Copy out the text lines of every item below word for word, and omit the pictures.

>> Begin TASK MATERIAL

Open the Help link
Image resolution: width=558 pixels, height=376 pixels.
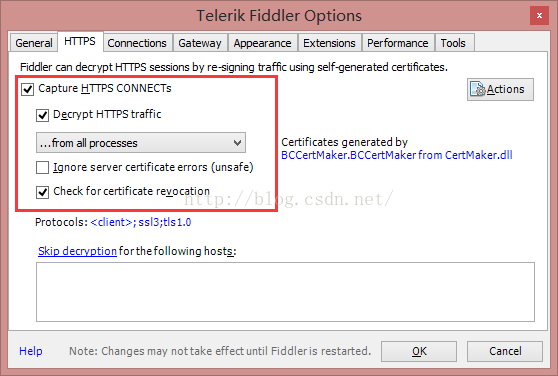point(31,351)
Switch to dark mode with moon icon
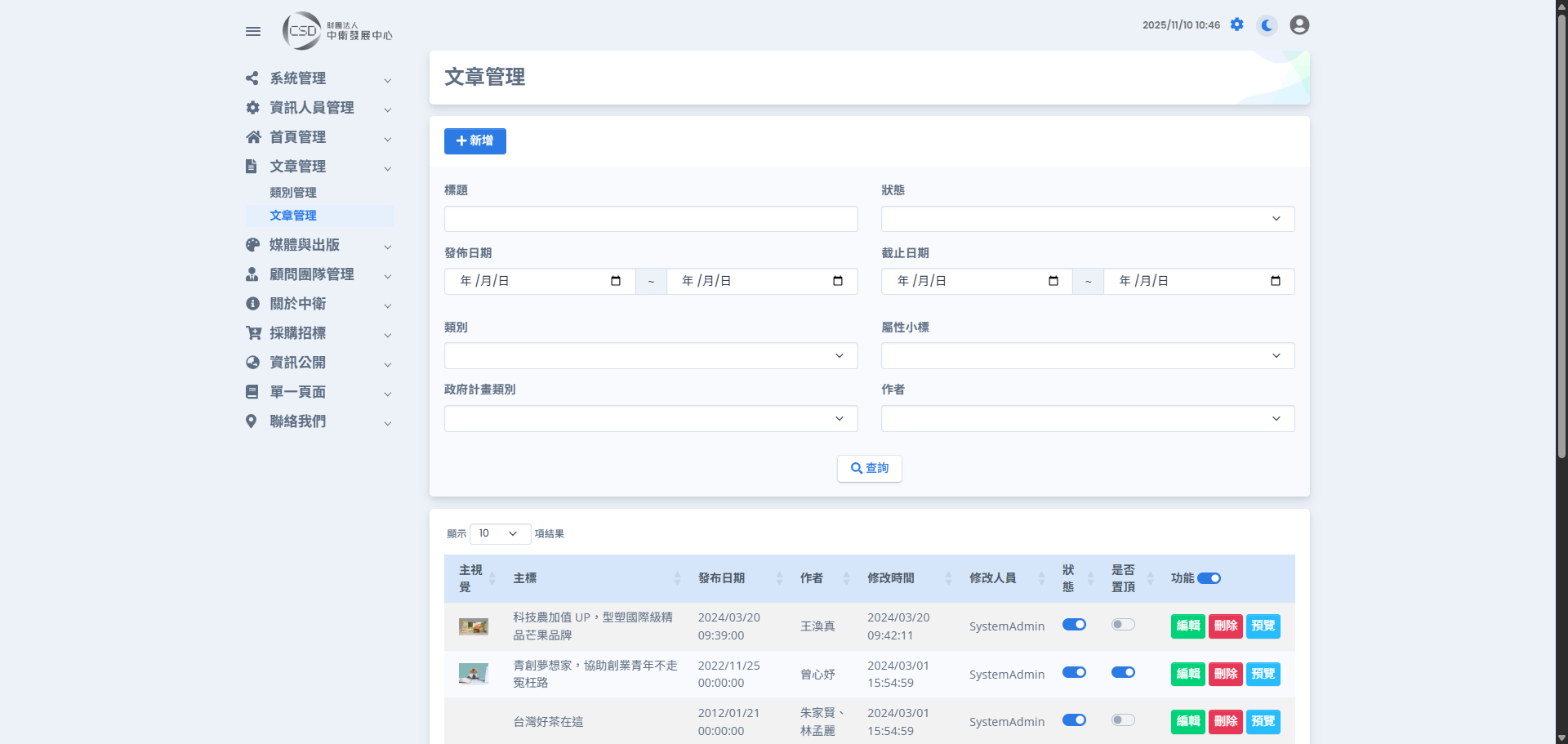This screenshot has width=1568, height=744. point(1267,25)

>> End TASK MATERIAL

**SOLUTION**
Open the Help link
Image resolution: width=558 pixels, height=376 pixels.
point(31,351)
Switch to dark mode with moon icon
This screenshot has width=1568, height=744. point(1267,25)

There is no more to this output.